[Provided data Boundary: Start]
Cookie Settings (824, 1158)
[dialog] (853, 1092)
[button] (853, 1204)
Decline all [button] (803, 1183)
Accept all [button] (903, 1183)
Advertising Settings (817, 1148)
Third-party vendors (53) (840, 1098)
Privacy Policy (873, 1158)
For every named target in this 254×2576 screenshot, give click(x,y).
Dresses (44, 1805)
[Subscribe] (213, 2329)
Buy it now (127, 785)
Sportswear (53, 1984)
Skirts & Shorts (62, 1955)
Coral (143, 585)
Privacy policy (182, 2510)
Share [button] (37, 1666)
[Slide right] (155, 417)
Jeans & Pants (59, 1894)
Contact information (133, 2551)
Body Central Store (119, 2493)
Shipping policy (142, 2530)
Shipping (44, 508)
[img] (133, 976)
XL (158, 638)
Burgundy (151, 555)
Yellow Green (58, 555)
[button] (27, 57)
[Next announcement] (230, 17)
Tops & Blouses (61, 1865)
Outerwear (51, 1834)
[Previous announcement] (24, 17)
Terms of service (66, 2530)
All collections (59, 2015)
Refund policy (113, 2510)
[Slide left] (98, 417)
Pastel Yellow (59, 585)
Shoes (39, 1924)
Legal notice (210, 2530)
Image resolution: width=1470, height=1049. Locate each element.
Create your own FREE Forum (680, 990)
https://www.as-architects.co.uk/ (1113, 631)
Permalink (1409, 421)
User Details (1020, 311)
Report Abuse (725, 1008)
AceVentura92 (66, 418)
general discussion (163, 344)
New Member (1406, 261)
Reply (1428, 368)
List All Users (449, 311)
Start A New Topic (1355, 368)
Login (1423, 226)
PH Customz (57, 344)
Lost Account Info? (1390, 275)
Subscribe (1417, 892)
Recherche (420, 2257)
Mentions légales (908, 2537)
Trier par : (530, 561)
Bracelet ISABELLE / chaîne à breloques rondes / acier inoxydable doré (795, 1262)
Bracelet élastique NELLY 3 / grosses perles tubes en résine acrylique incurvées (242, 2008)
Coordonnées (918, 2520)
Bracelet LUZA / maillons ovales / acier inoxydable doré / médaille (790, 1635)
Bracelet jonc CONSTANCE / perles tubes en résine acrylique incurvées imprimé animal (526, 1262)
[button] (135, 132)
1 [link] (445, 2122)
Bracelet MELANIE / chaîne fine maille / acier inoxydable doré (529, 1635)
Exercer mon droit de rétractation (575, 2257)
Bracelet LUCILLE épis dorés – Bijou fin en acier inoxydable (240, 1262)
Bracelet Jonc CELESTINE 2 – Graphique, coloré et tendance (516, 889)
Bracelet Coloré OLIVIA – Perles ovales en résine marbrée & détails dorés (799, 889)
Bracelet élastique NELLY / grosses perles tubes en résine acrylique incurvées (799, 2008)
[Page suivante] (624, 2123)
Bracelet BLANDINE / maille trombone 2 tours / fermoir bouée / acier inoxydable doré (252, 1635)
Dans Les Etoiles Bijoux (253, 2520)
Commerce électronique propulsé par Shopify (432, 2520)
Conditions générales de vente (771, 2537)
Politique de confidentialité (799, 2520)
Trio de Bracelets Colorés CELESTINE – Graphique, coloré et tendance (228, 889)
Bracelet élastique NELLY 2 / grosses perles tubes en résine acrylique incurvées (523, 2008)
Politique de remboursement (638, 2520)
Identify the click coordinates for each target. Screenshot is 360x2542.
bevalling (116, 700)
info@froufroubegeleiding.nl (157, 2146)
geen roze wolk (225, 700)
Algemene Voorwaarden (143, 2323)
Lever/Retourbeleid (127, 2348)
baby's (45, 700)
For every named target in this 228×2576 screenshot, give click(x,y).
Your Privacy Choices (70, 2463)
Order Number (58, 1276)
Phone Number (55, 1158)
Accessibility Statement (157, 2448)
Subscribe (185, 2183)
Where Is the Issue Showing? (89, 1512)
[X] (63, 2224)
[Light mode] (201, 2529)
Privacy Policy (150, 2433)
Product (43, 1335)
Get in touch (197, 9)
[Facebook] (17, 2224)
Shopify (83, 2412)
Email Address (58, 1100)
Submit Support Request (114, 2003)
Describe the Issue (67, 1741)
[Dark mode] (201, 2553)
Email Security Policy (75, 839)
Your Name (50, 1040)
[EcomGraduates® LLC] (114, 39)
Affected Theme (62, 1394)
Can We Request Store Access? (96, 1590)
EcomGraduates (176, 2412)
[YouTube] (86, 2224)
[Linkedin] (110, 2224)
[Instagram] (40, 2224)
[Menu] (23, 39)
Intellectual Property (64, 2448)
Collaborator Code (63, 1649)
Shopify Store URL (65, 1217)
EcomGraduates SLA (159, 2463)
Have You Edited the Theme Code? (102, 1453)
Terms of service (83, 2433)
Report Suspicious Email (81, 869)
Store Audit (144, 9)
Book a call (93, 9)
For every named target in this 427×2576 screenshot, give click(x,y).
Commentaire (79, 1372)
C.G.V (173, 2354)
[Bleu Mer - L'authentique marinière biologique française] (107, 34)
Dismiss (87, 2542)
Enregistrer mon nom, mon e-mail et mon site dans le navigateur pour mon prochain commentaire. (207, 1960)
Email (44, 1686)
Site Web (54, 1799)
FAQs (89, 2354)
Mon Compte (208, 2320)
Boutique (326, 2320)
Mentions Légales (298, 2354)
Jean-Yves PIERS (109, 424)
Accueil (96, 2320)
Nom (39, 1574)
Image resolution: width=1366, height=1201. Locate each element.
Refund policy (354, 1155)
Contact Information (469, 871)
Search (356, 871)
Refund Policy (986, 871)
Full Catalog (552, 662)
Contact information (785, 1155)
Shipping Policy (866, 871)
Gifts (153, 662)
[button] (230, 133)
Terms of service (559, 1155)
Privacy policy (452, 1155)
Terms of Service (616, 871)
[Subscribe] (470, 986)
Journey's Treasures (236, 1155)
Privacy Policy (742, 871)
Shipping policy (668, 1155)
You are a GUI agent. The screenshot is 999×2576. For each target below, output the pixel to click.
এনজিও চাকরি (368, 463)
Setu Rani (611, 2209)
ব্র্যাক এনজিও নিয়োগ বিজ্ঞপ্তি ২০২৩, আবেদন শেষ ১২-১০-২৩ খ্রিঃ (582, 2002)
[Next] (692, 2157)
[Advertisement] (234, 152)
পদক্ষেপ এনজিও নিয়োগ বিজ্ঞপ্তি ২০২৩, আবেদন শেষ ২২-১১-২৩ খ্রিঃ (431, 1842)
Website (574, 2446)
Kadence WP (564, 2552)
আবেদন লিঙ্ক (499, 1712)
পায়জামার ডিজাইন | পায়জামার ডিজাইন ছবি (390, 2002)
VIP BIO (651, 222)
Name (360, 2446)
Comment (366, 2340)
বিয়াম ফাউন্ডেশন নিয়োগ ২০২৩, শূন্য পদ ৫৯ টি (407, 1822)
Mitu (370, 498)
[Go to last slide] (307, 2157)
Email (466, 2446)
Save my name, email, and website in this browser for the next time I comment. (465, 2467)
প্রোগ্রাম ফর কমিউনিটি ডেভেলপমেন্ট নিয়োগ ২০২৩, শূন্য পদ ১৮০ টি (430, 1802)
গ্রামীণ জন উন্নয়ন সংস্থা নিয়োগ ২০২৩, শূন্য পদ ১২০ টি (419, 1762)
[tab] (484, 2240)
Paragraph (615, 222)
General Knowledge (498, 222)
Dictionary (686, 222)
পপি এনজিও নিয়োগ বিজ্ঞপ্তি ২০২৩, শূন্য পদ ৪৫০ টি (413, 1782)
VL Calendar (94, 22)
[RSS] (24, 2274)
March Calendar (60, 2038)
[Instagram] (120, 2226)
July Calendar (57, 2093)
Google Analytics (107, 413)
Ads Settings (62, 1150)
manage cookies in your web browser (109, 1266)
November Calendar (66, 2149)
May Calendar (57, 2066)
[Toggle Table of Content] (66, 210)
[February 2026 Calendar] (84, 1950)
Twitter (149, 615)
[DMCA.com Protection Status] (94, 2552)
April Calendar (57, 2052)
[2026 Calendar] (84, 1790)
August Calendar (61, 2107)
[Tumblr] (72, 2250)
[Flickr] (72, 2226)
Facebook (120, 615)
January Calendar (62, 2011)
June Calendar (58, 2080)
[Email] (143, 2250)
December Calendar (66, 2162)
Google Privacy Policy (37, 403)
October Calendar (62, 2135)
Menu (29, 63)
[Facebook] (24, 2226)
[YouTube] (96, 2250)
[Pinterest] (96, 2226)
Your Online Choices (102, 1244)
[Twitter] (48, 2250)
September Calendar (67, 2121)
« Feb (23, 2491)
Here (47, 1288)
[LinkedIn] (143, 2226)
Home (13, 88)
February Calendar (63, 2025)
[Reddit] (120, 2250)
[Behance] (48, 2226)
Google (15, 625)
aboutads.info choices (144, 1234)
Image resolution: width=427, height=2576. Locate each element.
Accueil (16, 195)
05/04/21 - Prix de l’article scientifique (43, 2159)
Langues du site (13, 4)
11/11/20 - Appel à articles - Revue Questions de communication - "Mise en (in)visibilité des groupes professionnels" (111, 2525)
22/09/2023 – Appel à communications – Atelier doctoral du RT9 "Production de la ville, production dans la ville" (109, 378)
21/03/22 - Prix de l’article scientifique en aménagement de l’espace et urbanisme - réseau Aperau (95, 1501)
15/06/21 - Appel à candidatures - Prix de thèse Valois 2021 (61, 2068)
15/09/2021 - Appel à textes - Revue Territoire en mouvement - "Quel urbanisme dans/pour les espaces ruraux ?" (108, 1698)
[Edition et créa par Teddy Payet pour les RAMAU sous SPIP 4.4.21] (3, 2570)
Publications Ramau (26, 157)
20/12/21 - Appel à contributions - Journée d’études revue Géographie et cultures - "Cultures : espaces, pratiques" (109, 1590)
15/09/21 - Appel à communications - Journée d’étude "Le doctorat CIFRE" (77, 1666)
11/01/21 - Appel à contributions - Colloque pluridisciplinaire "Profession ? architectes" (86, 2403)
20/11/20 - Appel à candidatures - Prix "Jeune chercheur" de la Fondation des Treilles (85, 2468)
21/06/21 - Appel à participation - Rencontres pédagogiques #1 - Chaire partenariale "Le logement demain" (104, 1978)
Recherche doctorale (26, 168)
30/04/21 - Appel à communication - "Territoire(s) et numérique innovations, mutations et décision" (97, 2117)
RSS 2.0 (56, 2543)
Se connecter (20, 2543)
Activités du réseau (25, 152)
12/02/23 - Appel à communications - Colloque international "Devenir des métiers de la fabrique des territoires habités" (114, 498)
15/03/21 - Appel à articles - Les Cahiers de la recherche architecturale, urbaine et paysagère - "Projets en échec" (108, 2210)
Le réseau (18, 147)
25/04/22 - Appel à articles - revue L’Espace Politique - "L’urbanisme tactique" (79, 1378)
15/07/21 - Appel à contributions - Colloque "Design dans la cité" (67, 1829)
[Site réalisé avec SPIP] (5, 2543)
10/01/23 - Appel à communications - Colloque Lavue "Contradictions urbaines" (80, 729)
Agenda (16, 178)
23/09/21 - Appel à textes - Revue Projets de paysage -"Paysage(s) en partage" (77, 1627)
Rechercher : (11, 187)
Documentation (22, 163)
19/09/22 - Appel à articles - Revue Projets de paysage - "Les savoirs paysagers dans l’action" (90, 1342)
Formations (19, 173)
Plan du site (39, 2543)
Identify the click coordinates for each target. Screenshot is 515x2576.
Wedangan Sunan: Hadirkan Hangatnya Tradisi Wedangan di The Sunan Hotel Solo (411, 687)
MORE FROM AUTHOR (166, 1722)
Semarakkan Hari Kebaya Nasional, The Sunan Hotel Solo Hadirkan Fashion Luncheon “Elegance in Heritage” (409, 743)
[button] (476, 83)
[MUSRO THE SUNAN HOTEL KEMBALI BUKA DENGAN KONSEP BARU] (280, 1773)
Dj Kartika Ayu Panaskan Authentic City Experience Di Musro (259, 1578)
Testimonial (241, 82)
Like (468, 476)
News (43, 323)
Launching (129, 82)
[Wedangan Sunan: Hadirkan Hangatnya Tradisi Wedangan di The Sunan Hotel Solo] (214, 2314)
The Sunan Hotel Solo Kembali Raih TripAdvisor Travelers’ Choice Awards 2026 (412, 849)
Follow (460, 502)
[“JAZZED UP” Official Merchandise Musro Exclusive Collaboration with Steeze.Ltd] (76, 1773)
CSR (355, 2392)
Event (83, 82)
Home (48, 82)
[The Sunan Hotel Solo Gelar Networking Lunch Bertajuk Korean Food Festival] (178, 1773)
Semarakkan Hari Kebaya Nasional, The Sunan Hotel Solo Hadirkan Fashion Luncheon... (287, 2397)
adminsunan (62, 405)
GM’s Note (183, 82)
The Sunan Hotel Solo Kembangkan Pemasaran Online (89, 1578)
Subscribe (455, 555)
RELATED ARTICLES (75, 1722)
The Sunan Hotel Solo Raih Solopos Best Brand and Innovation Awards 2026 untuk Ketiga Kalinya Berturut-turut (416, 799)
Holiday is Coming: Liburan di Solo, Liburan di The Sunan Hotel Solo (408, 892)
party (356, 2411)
[Provided data Boundary: End]
=== What you will do ===
Please show the lines of the material that contain the string "February".

=== Response area ===
[February 2026 Calendar] (84, 1950)
February Calendar (63, 2025)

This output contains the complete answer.